Dat. den 5. Julii, 1753.
Allerdurchleuchtigster und Grosmächtigster König, Allergnädigster König und Herr,
Ew. Königl. Maÿ. wollen allergnädigst erlauben, sich hiemit alleruntertänigst vortragen zu lassen, dass dero hiesige zween Königle respvè Kriegsund Domainen- auch HofRäthe, von Freÿtag und Schmid, am 20. Junÿ h. a. in einem pro memoria schriftlich angezeigt, was masen Sie durch 2.

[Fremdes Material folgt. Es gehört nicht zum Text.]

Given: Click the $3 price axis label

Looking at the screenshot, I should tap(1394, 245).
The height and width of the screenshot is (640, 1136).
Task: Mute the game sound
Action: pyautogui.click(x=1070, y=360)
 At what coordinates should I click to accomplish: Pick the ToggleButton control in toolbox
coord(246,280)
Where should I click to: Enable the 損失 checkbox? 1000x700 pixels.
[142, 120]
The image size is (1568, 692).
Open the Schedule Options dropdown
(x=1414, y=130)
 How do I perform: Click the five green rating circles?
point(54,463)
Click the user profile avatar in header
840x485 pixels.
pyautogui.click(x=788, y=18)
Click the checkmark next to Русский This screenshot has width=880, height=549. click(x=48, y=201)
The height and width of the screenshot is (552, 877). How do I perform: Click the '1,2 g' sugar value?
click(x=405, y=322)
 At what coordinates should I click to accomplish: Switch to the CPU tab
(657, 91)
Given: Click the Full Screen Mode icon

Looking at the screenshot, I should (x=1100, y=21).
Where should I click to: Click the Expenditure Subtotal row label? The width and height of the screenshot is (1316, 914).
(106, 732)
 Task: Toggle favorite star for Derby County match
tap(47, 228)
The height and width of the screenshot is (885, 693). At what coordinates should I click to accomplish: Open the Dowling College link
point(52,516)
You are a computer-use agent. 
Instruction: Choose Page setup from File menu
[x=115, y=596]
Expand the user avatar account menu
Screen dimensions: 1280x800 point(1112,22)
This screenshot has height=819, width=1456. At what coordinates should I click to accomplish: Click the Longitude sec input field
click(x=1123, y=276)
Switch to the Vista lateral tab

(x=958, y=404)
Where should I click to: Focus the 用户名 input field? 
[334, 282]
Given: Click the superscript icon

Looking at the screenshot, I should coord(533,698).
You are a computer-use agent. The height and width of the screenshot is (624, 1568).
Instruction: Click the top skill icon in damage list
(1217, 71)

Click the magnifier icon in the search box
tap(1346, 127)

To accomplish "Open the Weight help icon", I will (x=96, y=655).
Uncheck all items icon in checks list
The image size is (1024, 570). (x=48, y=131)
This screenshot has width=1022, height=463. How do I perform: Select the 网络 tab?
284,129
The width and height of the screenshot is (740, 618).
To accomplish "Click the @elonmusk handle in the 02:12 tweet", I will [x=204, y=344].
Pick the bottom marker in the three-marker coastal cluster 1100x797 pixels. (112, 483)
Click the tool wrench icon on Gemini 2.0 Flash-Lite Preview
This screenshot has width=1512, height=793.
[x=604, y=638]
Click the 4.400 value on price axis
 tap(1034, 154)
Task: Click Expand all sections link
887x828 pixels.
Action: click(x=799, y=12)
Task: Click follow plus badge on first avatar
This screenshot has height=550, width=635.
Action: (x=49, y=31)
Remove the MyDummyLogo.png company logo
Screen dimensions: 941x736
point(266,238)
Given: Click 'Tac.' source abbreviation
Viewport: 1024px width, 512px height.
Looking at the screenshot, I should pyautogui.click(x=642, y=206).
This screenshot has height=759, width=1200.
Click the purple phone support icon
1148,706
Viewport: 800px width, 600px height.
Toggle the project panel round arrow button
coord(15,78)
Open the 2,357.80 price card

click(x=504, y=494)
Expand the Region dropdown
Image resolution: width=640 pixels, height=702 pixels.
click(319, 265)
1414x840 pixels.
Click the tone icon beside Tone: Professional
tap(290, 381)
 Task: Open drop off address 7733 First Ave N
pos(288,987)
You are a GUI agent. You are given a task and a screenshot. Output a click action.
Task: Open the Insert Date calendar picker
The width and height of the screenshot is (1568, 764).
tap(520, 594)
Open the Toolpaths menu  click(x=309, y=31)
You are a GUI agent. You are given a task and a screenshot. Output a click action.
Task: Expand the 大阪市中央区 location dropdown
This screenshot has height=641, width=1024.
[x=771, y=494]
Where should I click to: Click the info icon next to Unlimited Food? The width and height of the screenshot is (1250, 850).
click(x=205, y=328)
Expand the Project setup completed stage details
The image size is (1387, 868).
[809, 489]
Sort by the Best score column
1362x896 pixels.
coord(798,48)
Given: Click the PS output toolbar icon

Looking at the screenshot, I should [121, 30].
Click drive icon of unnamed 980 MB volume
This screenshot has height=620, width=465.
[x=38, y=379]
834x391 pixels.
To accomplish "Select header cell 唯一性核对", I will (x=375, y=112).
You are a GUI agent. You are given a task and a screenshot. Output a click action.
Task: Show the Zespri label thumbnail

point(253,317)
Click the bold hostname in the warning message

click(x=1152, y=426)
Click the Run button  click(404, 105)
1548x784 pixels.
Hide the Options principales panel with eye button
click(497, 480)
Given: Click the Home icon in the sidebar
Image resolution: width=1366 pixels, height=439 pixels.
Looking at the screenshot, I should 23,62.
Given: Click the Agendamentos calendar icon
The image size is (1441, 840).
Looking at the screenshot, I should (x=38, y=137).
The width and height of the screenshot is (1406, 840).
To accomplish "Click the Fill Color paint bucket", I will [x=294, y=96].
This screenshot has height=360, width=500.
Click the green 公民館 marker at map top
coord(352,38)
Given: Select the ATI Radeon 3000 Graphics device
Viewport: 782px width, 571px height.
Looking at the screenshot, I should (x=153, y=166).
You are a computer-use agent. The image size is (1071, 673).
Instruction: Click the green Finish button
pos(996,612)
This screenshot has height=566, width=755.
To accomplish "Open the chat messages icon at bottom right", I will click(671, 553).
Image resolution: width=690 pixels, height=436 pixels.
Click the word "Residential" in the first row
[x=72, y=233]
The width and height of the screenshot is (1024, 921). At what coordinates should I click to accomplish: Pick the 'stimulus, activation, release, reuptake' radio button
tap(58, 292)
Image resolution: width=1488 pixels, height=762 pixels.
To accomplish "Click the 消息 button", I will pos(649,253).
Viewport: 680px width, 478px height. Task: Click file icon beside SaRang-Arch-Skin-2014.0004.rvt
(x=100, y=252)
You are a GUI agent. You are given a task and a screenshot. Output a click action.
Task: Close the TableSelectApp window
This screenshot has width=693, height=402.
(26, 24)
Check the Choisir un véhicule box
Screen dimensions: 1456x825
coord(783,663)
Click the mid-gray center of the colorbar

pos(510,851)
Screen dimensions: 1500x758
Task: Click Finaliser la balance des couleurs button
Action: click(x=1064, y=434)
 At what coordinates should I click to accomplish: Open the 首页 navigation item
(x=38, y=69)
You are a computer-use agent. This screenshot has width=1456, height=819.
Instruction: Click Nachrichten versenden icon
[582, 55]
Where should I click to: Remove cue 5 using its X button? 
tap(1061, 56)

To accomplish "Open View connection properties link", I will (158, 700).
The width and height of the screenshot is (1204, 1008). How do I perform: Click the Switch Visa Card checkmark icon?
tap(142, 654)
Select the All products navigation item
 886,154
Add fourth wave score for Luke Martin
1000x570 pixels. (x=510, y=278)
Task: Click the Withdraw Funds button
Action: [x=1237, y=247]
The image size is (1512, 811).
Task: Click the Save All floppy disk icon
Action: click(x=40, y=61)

Königle, unsermälteren BurgerMeister vorgewiesene Schreiben gemessenst befehliget worden, dem seit 5. Wochen sich hier aufhaltenden von Voltaire den hohen orden pour le Merite und den Camer-Herrn-Schlüssel, nebst allen Königlichen Hand-Schreiben und Scripturen, vornemlich auch eing gewisses Buch, Oeuvres des Poësies genamt, in der Güte abzunehmen, und wam diese nicht verfangen wolte, Ihn mit Arrest zu bedrohen, im Widersetzungs-Fall aber Ihn würcklich arrestiren zu lassen.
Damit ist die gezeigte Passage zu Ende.